━━━ RECORDS

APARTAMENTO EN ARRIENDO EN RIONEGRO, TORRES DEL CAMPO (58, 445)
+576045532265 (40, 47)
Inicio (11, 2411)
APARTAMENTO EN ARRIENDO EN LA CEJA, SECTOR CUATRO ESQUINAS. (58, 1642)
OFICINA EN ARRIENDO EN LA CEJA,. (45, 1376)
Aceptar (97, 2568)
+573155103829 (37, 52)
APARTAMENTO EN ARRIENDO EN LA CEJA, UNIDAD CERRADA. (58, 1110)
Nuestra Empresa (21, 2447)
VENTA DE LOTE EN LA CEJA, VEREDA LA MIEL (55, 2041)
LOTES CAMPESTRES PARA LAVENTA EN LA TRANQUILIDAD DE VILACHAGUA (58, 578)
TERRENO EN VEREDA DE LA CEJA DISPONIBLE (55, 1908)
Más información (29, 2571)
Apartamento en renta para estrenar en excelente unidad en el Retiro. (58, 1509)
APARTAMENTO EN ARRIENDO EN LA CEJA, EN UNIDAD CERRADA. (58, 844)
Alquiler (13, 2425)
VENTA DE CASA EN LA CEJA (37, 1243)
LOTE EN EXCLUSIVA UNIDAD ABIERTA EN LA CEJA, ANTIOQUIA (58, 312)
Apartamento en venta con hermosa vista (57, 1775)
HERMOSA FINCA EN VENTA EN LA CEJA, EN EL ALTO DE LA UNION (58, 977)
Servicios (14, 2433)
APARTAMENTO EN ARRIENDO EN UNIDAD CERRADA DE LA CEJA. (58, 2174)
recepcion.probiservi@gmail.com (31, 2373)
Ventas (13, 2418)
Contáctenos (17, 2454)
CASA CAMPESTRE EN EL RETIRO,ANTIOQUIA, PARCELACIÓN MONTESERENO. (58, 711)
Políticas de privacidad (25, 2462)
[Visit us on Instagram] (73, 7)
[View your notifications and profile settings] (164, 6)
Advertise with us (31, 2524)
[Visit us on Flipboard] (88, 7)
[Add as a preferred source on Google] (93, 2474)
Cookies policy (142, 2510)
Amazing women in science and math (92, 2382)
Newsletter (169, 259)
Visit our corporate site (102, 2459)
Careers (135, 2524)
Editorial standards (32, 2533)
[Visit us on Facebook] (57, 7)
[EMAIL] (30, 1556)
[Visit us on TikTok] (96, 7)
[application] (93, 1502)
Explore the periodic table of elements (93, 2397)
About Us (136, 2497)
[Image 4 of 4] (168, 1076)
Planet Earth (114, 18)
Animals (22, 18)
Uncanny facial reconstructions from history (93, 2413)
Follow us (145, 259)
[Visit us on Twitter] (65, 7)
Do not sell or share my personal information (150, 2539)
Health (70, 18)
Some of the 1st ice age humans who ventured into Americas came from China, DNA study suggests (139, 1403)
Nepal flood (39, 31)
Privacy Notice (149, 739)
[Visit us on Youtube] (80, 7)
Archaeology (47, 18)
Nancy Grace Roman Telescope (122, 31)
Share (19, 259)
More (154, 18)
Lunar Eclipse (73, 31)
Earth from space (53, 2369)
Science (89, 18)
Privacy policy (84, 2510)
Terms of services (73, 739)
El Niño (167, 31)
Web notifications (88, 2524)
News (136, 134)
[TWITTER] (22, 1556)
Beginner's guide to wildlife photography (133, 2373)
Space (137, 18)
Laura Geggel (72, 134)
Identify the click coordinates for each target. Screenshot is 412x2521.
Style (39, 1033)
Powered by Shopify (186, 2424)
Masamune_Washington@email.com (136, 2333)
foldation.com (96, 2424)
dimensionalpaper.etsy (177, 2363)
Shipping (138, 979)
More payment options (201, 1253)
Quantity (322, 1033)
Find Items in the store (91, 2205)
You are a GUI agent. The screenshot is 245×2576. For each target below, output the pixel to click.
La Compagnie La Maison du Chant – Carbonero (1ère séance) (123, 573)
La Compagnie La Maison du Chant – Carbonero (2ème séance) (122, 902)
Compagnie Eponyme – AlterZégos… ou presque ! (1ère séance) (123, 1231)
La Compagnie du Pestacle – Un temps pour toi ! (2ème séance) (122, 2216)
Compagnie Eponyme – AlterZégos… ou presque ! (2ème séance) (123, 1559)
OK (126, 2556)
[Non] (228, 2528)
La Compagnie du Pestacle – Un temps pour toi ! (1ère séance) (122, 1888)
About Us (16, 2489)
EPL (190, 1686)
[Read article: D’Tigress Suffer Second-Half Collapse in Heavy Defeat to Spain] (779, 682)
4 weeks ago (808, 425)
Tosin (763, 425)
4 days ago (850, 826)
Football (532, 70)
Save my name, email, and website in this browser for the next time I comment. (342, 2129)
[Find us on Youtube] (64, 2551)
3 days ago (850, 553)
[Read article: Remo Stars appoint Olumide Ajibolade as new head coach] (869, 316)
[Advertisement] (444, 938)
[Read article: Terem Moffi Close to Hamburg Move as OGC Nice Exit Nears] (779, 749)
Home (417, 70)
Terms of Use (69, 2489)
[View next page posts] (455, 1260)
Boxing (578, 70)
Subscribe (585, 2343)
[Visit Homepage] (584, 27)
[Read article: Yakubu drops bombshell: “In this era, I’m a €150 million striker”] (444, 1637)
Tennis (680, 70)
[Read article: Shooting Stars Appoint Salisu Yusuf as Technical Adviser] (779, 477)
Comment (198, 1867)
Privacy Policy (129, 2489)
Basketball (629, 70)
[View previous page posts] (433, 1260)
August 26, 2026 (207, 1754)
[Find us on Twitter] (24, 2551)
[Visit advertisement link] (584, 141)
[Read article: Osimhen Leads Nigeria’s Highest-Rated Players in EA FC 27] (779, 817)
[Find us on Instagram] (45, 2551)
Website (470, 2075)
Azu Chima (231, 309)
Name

━━━━━━

EXERCISE INSTRUCTIONS: Beginning with the line that holds "dimensionalpaper.etsy (177, 2363)", restate word for word every line down to the end of the data, and only those lines.

TASK OUTPUT:
dimensionalpaper.etsy (177, 2363)
Shipping (138, 979)
More payment options (201, 1253)
Quantity (322, 1033)
Find Items in the store (91, 2205)
You are a GUI agent. The screenshot is 245×2576. For each target below, output the pixel to click.
La Compagnie La Maison du Chant – Carbonero (1ère séance) (123, 573)
La Compagnie La Maison du Chant – Carbonero (2ème séance) (122, 902)
Compagnie Eponyme – AlterZégos… ou presque ! (1ère séance) (123, 1231)
La Compagnie du Pestacle – Un temps pour toi ! (2ème séance) (122, 2216)
Compagnie Eponyme – AlterZégos… ou presque ! (2ème séance) (123, 1559)
OK (126, 2556)
[Non] (228, 2528)
La Compagnie du Pestacle – Un temps pour toi ! (1ère séance) (122, 1888)
About Us (16, 2489)
EPL (190, 1686)
[Read article: D’Tigress Suffer Second-Half Collapse in Heavy Defeat to Spain] (779, 682)
4 weeks ago (808, 425)
Tosin (763, 425)
4 days ago (850, 826)
Football (532, 70)
Save my name, email, and website in this browser for the next time I comment. (342, 2129)
[Find us on Youtube] (64, 2551)
3 days ago (850, 553)
[Read article: Remo Stars appoint Olumide Ajibolade as new head coach] (869, 316)
[Advertisement] (444, 938)
[Read article: Terem Moffi Close to Hamburg Move as OGC Nice Exit Nears] (779, 749)
Home (417, 70)
Terms of Use (69, 2489)
[View next page posts] (455, 1260)
Boxing (578, 70)
Subscribe (585, 2343)
[Visit Homepage] (584, 27)
[Read article: Yakubu drops bombshell: “In this era, I’m a €150 million striker”] (444, 1637)
Tennis (680, 70)
[Read article: Shooting Stars Appoint Salisu Yusuf as Technical Adviser] (779, 477)
Comment (198, 1867)
Privacy Policy (129, 2489)
Basketball (629, 70)
[View previous page posts] (433, 1260)
August 26, 2026 (207, 1754)
[Find us on Twitter] (24, 2551)
[Visit advertisement link] (584, 141)
[Read article: Osimhen Leads Nigeria’s Highest-Rated Players in EA FC 27] (779, 817)
[Find us on Instagram] (45, 2551)
Website (470, 2075)
Azu Chima (231, 309)
Name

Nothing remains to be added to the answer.